I would find out at some point. When my mind calmed enough for sleep... but I couldn't imagine facing her. Even if it were possible.

"Hi Kára, sorry I got you killed, brought you back and then vanished from you forever!" I told the trees above me. A bird squarked in response and I frowned.

"It wasn't my fault! I couldn't see you die!" I growled at the bird.

It flew off into the trees and I slapped a hand against my face.

"As much as you wish it. The bird doesn't understand." A series of voices spoke suddenly.

I flew up to my feet and whirled on the tall cloak of smoke and darkness. I swallowed and shook the ash from my clothing. I probably looked like I cleaned chimneys for coin.

The god was silent.

I had nothing to say back. The silence was so deafening but I wouldn't be the one to fill it. Not this time.

"She is safely in Valhalla." The voices suddenly spoke.

I let out a breath I didn't realise I held and nodded.

"I know you hold anger for me, Tayah Ashrive. It is warranted."

I continued to stare at the shadows before shrugging non committed. All the anger seemed to drain away into a place that held no emotion at all now.

"You saved her life." I said barely a whisper. "What else can I ask for."

"She doesn't agree with that."

"You told her?" I demanded, staring down the darkness like I was the taller one.

"I would not lie." They answered plainly. "She is already plotting her next moves to destroy Anselle and Revna."

"Is that a surprise?" I scoffed, kicking a plume of ash into the air.

"Her rage is even more endless than yours. Her task will not take long. But her revenge is more eager because she believes it will result in getting back to you. I will not allow it." The god said plainly.

I chuckled, surprising myself. Odin watched silently.

"Good luck telling her that."

"Indeed. Her knowing that your partnership results in her death does not concern her in the slightest. But it should. As you know, Tayah she is one of the few original Valkyries left."

"So?" I demanded, like an angry child.

"Her work. Her power. Has held balance in the realm of mortals for longer than you could know. Mortals would have long ago destroyed themselves without her–as they will in future without her to stop it."

"And of course you cannot let that balance fall." I muttered, dropping my head to the forest floor and wishing it would consume me.

"I was never going to let her die." The god spoke clearly making me raise my eyes. "I kept you together as long as possible but I knew the time would come. As it always does."

For some reason this made me angrier than anything else he could have possibly said.

"So you take away her freedom to choose?" I demanded. "Just because of her power? Has it not occurred to you that she would trade it in a second!" I shouted, feeling the fire in me grow again.

But the god was unbothered, almost expectant. I cursed and turned away. Its endless calm and timeless bullshit was going to send me further into a cloud red.

"Tayah."

I kept my back to the god and tried to measure my breathing.

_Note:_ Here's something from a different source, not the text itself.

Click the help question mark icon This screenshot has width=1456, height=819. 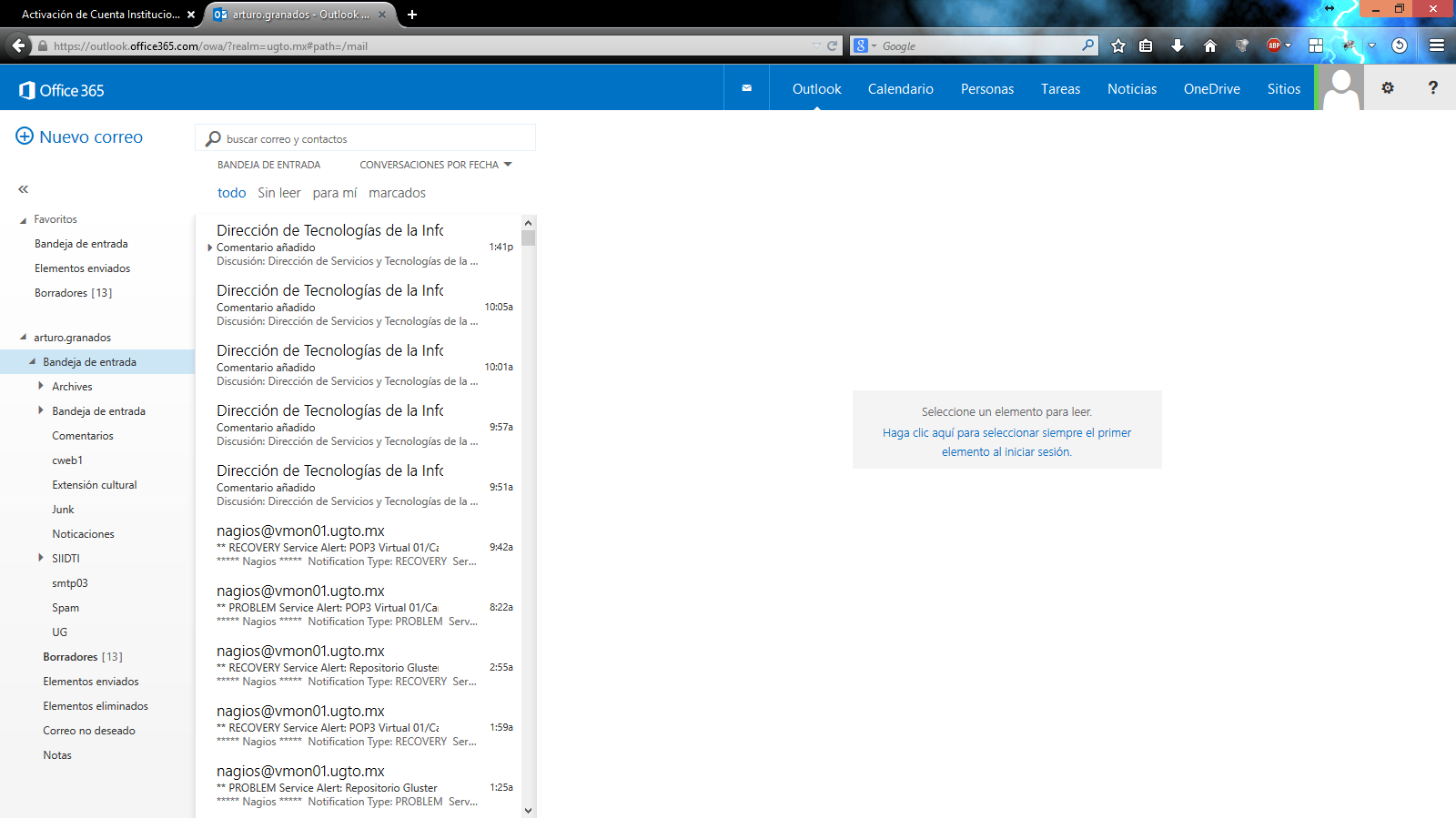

"I know what she feels. But are you prepared to let the mortal realm burn just to have her for yourself? For whatever limited time remains?"

Yes.

"You know I wouldn't do that." I whispered. I thought of John and Kaden's faces. Then of the many more innocent lives we'd touched.

"I do." The god said in many voices. "Which is why the cards have fallen as they have. I hope you see that one day." He finished quietly.

"What if she wasn't immortal?" I asked quietly.

"What are you truly asking." The god spoke clearly behind me.

I turned around slowly. "I'm asking... what if we were both mortal? Let things take their natural course. Whatever doom comes our way would be of our own making."

"Then Valhalla would lose four immortals and the realm would suffer for centuries." He answered as if discussing the colour of grass.

"But we would be happy." I whispered, dropping my eyes.

Odin was silent. The blackest smoke of the cloak stood with nothing to indicate he even considered my words. My selfish and damning words. I thought the silence would cut me in half. I thought he may even take my immortality there and then for my audacity. I sighed and closed my eyes ready to accept that it was not how things would work.

But when I was finally ready to answer for everything. The shadows were gone. 

Leaving me alone in the trees, surrounded by ash.